Gościem red. Marcina Bąka na antenie Telewizji Republika był prof. Jan Żaryn, historyk, senator PiS. – Prezydent Niemiec mógł użyć innych słów a tego nie zrobił, to znaczy nie padło słowo naziści. Nie zostało ono użyte w żadnym akapicie, prezydent mówił „mój naród- Niemcy” i to oznacza, że nasza polityka historyczna, którą wykonaliśmy w latach 2015 -2019 została nie tylko zauważona, ale uznana za punkt wyjścia- mówił Żaryn.
– Na pewno byłoby lepiej gdyby Trump z nami był, tym bardziej że pamiętamy jego pierwszą wizytę i bylibyśmy ochotni do zaprezentowania swojego pozytywnego stosunku do prezydenta USA. To wzajemna potrzeba, która byłoby wskazane, aby została skonsumowana. Wszystko jednak wskazuje na to, że będzie niedługo okazja.
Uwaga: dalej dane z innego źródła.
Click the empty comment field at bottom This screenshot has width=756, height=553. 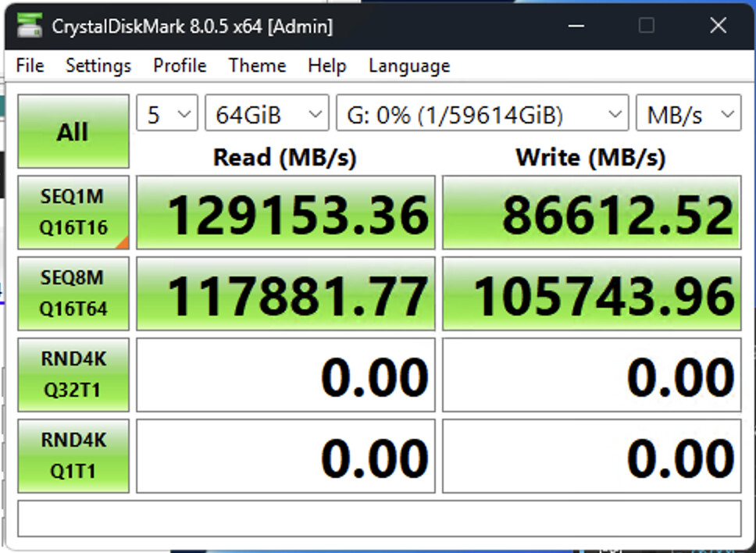(x=379, y=519)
Sam prezydent powiedział, że zamierza do nas przybyć, być może szybciej niż się spodziewamy. Wczorajsza uroczystość i dzisiejsze rozmowy miały olbrzymie znaczenie i wskazały stronie polskiej ile wypracowaliśmy już rzeczy niekwestionowalnych, a co jest jeszcze przed nami.
– Najważniejsza kwestia to bardzo dobre przemówienie prezydenta Niemiec. Patrzenie na stosunki polsko- niemieckie nie tylko poprzez obciążenie II wojną światową, ale też lata i sytuacje wzajemnego zapotrzebowania na siebie, tak jak Chrobry potrzebował Ottona III tak on Chrobrego.
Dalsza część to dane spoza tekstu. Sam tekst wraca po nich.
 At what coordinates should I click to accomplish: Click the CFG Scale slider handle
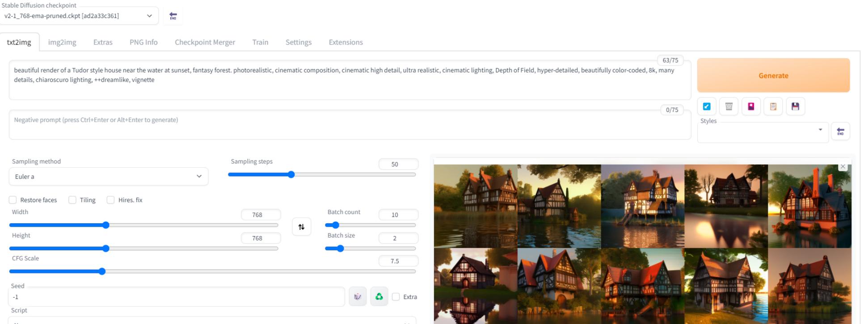pyautogui.click(x=102, y=271)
W swoim przemówieniu odwoływał się do symboli czy osób, które dla nas są autorytetem i nam jest to potrzebne. Najistotniejsze były również fragmenty, gdzie prezydent Niemiec mógł użyć innych słów a tego nie zrobił, to znaczy nie padło słowo naziści. Nie zostało ono użyte w żadnym akapicie, prezydent mówił „mój naród- Niemcy” i to oznacza, że nasza polityka historyczna, którą wykonaliśmy w latach 2015 -19 została nie tylko zauważona, ale uznana za punkt wyjścia – powiedział profesor.
– „Ludobójstwo” to słowo, którego zabrakło w przemówieniu. To oznacza, że prezydent nie wyciągnął wniosków z tego, dlaczego znalazł się rano w Wieluniu, dlaczego tam chcieliśmy żeby nastąpił zwrot w rozumieniu charakteru II Wojny Światowej, bo żaden z Polaków 1 września nie mógł sobie wyobrazić, że taki będzie charakter tego zbrodniczego scenariusza przygotowanego przez Niemców – dodał.
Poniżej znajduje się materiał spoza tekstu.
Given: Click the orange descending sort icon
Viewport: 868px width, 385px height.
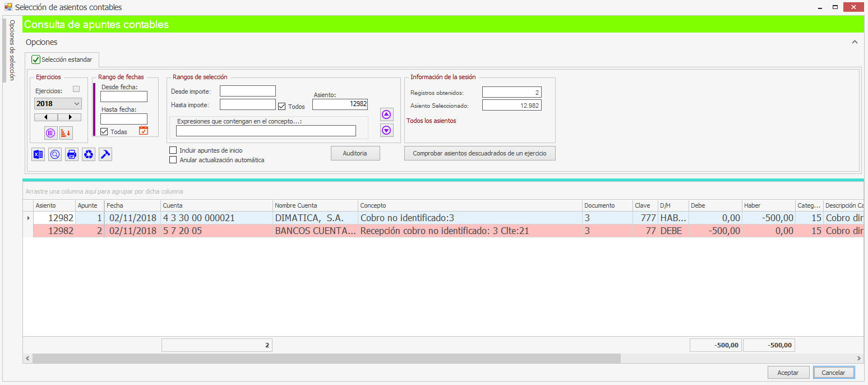Looking at the screenshot, I should [66, 133].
– To bardzo ważna strona dialogu, który nastąpił między przemówieniem prezydenta Niemiec i prezydenta Polski, gdzie widać było, że te dwa przemówienia są ze sobą w iluś procentach zbieżne i są dialogiem stron, które są życzliwe wobec siebie, ale rozmawiają każdy z punktu widzenia własnych interesów.
Duda i Morawiecki dali wyraźne sygnały, że pojęcie zadośćuczynienia to także kwestia reparacji, a dialog z Niemcami jest potrzebny obydwu stronom, dlatego że nie może istnieć zjawisko bezkarności w relacjach wewnątrzeuropejskich i nie może podniesiona ręka bezkarnie upadać i bezkarnie zamieniać swoją decyzję w czyn zbrodniczy- powiedział Żaryn.